§ Problem requirements
Copy the stretch of the remittances text from "Remittances are broadly" through "in recent years." word for word.

Governments, international banks, lending agencies, and nongovernment organizations (NGOs) interested in creative development strategies are increasingly interested in remittance payments as a source of financing for grassroots economic development, especially in communities where poverty is so endemic that people migrate abroad to support their families. An understanding of the geographies of both migration and remittance payments is becoming an important component of development studies in the 21st century.

Remittances are broadly defined as all sums of money (either from current income or earlier savings) that are transferred by residents working abroad to their home country. Researchers use simple ratios to assess the relative macroeconomic importance of remittances. These ratios relate remittances to gross domestic product (GDP), exports, and imports. These ratios vary widely among countries, but they have grown dramatically in recent years.

For some countries, remittances can represent between 6 and 15 percent of GDP. Remittances can be equal to 30 to 50 percent of the value of exports, and between 10 and 33 percent of the value of imports. Compared with the volume of remittance payments, crude oil is the only commodity that generates a larger volume of money flows between countries each year. Coffee, the largest nonoil primary commodity in world trade, generates considerably less. In fact, in 2003 total remittance flows of $140 billion were substantially larger than all net foreign direct investment (FDI), which amounted to $86 billion and all government and other aid of $33 billion to less developed countries—combined.

Because the United States is one of the major migrant recipient countries, the flow of remittances from the United States to Latin America has become a subject of great interest to international financial institutions. In May 2001, the Multilateral Investment Fund (MIF) of the Inter-American Development Bank (IDB) organized the first Latin American and Caribbean regional conference on remittances as a development tool. This event was followed by several other conferences across the region aimed at documenting the growth of remittances, promoting lower transaction costs, and promoting the economic impact of remittances.

Mexican migration involves the unusual situation of a developing country sending migrants to a developed nation with whom it shares a 2,000-mile border. According to the U.S. Current Population Survey, the number of Mexican-born persons in the United States was 6,679,000 in 1996. The yearly flow of migrants between Mexico and the United States was estimated to be between 750,000 and one million persons each year in the late 1990s, with the United States gaining a net increase of between 200,000 and 300,000 migrants each year.

The MIF reported Mexico to be the number one country in terms of remittance flows in 1996. Currently, the only country receiving more remittance payments than Mexico is India. These characteristics make Mexico an ideal place to study the effects of remittances on local communities as well as an ideal place to invest in transfer systems to make these flows more efficient and less costly.

§ Dataset section

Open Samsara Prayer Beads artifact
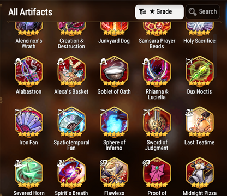This screenshot has height=196, width=227. [157, 29]
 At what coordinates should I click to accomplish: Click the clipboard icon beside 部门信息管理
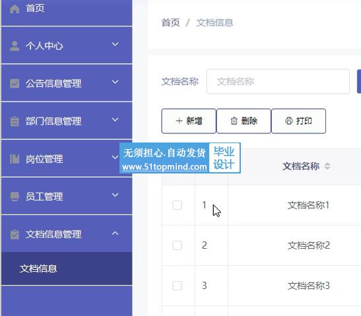[15, 121]
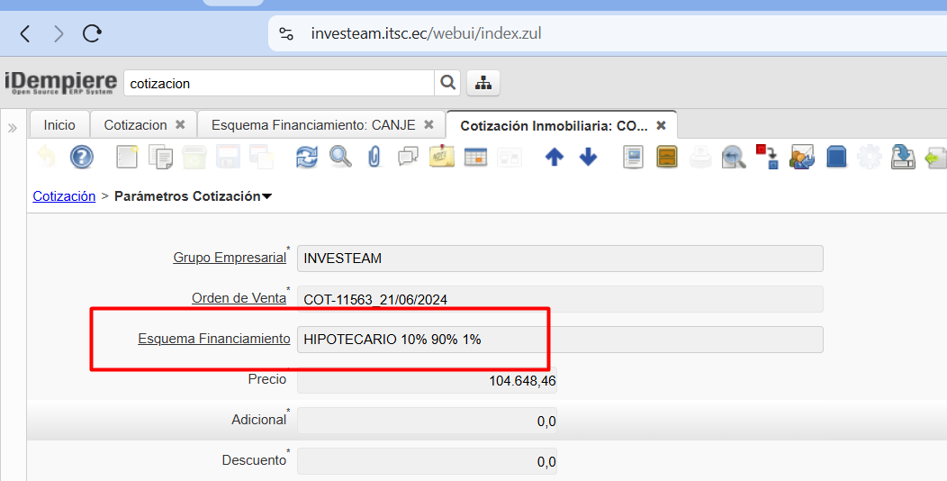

§ Full solution
Remittances are broadly defined as all sums of money (either from current income or earlier savings) that are transferred by residents working abroad to their home country. Researchers use simple ratios to assess the relative macroeconomic importance of remittances. These ratios relate remittances to gross domestic product (GDP), exports, and imports. These ratios vary widely among countries, but they have grown dramatically in recent years.